Halifax defined a town as unaffordable if the average price of a house was more than 4.46 times the average wage of the workers - it is also the average multiple of income a first-time buyer pays for a property.
In 2002, just over a third of towns were beyond the means of public sector workers looking to buy property, last year that figure rose to 65%.

This is just the latest in a long line of garbage reports by Halifax on the property market. First of all, they fall for the dreadful government propaganda that says that the only people who matter in the world are public sector workers. But nearly everyone in the UK is in the same boat as public sector workers, i.e. unable to afford the housing they should be able to, given how rich the UK is.

Secondly, the Halifax is looking at the wages of single people, and most people who buy houses in the UK have two incomes, or are wealthy enough not to need two incomes.
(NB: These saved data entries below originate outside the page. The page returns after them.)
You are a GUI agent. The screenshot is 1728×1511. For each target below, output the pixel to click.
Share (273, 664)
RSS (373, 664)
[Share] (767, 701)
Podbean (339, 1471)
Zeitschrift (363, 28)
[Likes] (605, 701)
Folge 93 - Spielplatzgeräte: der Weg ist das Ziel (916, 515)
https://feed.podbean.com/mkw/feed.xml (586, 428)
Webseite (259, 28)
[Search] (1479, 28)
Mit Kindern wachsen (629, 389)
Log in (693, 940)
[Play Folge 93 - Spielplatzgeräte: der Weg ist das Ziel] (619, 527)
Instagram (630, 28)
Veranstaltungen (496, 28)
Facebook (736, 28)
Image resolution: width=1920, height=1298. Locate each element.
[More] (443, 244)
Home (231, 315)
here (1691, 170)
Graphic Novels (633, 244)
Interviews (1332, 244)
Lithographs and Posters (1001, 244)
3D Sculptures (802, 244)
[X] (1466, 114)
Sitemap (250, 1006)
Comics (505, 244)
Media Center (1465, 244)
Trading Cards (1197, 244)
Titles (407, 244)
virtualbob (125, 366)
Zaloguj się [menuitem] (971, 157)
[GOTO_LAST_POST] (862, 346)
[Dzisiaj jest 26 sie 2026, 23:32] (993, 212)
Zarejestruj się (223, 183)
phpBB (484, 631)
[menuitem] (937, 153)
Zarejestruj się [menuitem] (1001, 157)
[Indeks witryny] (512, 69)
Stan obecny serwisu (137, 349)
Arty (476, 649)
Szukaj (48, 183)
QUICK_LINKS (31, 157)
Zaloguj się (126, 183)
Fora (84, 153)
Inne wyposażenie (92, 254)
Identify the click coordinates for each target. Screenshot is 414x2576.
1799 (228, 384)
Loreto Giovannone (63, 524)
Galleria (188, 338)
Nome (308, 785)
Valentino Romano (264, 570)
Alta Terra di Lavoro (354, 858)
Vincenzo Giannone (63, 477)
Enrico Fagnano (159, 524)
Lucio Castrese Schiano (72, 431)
It's been like that for many years, and no single person, public sector worker or not, should really expect to be able to afford an average house. It goes without saying that it is households on average wages that should be able to afford an average house. So the entire report is based on a disingenous proposition.

And of course the figures they quote have gotten worse recently because house prices have gone ballistic recently. Unfortunately the result of all these kind of garbage reports, and the associated taunting of the government by the media, is that the government will throw more money at housing, not by building more houses, but by subsidising more public-sector workers even more than they do already. This helps nobody except financial institutions like the Halifax (who rake in ever more money from the housing market) and the (relatively) few public-sector workers who qualify for the handout. And indeed the rest of the country ends up worse off (because the main effect of any government subsidy of the housing market is to push prices up even more than they otherwise would).

What we really need in the UK is more housing, and much better quality housing. That is the one thing we never get. The UK ruling elite think the peasants should just put up with crap.